# TASK DATA
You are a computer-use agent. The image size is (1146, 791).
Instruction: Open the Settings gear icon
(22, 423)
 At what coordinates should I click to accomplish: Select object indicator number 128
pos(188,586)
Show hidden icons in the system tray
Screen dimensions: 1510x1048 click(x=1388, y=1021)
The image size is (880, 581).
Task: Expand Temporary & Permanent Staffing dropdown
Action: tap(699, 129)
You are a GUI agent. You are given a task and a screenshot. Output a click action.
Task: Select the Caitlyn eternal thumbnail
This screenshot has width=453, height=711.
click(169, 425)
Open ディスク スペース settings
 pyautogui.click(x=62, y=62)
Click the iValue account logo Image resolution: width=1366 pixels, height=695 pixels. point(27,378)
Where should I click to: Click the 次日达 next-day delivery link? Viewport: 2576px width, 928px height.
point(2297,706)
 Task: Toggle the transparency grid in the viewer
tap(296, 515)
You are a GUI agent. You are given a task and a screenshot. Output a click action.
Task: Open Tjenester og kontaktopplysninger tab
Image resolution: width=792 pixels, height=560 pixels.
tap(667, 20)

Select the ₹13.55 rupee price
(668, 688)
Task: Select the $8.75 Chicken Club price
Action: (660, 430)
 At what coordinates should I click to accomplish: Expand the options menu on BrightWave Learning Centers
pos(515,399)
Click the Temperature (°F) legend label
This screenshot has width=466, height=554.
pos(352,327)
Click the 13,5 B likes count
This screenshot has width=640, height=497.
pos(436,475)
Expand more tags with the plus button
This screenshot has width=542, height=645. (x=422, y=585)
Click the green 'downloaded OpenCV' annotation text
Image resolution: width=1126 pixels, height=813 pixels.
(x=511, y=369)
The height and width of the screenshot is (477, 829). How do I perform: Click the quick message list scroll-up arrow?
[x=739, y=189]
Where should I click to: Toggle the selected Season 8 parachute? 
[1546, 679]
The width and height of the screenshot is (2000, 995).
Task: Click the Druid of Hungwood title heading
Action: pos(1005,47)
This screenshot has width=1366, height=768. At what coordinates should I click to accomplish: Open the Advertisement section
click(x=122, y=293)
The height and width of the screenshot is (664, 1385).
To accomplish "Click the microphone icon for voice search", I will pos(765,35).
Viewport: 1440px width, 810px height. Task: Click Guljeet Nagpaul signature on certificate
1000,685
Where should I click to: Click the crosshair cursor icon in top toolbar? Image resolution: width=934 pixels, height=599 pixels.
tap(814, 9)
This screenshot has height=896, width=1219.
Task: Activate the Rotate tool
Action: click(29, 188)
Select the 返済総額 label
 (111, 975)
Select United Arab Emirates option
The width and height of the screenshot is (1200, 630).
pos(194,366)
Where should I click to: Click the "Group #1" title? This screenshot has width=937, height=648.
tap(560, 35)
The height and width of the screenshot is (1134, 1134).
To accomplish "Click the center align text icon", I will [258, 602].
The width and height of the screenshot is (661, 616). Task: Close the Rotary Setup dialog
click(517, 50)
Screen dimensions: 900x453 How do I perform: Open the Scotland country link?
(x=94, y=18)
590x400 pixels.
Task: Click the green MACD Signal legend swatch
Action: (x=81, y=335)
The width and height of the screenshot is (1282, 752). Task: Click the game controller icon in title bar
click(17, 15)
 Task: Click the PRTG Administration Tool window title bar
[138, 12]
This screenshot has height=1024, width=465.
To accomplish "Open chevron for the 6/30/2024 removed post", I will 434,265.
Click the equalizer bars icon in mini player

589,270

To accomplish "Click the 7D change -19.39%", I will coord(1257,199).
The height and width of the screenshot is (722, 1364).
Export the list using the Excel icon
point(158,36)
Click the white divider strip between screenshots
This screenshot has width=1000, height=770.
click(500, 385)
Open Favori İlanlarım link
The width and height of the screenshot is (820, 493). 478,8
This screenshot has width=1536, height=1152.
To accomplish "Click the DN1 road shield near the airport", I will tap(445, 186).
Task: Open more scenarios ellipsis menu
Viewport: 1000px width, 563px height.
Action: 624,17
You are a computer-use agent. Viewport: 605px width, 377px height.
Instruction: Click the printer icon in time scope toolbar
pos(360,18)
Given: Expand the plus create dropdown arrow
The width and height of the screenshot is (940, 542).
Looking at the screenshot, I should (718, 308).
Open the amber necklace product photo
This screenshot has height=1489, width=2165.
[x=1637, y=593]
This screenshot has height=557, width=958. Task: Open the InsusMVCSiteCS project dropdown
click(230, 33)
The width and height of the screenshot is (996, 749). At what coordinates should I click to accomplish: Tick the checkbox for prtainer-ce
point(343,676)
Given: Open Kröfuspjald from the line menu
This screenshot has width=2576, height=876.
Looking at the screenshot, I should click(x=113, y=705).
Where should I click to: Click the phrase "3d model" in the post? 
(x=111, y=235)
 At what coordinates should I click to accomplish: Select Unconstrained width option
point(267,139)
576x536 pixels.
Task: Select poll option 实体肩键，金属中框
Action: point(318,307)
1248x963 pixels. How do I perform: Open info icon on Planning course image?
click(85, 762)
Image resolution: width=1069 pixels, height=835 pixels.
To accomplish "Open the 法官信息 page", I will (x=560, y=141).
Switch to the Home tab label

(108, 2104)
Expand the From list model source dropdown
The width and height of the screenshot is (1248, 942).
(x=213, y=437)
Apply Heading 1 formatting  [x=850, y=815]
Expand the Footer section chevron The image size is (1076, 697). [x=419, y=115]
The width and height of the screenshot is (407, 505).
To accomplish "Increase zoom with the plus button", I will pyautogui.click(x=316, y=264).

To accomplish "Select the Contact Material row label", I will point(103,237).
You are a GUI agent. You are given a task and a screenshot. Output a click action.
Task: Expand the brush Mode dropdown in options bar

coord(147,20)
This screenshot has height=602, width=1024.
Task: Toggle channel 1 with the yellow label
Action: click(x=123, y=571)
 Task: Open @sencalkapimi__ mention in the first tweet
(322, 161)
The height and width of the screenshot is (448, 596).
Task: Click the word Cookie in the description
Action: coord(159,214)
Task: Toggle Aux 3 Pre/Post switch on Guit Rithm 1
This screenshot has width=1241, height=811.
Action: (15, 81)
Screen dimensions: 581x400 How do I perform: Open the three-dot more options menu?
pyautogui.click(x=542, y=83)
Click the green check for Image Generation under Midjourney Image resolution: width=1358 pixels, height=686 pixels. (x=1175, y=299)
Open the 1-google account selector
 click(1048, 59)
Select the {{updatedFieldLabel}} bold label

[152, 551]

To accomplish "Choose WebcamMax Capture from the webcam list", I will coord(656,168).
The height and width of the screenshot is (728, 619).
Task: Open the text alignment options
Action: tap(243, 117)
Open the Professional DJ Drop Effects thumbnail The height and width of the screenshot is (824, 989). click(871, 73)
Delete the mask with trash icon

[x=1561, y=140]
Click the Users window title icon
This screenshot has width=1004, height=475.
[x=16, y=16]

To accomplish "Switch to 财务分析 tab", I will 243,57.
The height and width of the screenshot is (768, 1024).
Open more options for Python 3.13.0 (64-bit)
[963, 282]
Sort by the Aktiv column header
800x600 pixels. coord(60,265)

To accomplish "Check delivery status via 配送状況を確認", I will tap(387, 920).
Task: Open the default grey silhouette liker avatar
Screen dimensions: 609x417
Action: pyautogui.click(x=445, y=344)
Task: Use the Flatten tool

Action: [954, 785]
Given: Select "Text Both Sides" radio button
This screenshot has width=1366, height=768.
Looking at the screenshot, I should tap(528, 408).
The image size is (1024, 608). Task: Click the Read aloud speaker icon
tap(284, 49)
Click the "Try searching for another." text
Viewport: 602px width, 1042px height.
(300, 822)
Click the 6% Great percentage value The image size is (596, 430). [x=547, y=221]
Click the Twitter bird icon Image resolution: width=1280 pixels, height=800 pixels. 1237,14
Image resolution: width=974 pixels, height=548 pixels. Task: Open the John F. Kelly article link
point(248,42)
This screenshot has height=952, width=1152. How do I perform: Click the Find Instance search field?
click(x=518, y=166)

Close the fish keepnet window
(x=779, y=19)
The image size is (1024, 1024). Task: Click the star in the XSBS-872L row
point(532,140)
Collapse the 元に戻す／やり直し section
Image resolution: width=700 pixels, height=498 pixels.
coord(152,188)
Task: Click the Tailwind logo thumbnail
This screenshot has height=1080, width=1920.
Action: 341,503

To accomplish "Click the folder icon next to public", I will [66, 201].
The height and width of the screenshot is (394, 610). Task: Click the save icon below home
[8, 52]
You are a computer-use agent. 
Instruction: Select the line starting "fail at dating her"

# AIM OF THE EXERCISE
From the records above, copy every line that holds the word "chevron".

# OUTPUT OF THE EXERCISE
To accomplish "Open chevron for the 6/30/2024 removed post", I will 434,265.
Expand the Footer section chevron The image size is (1076, 697). [x=419, y=115]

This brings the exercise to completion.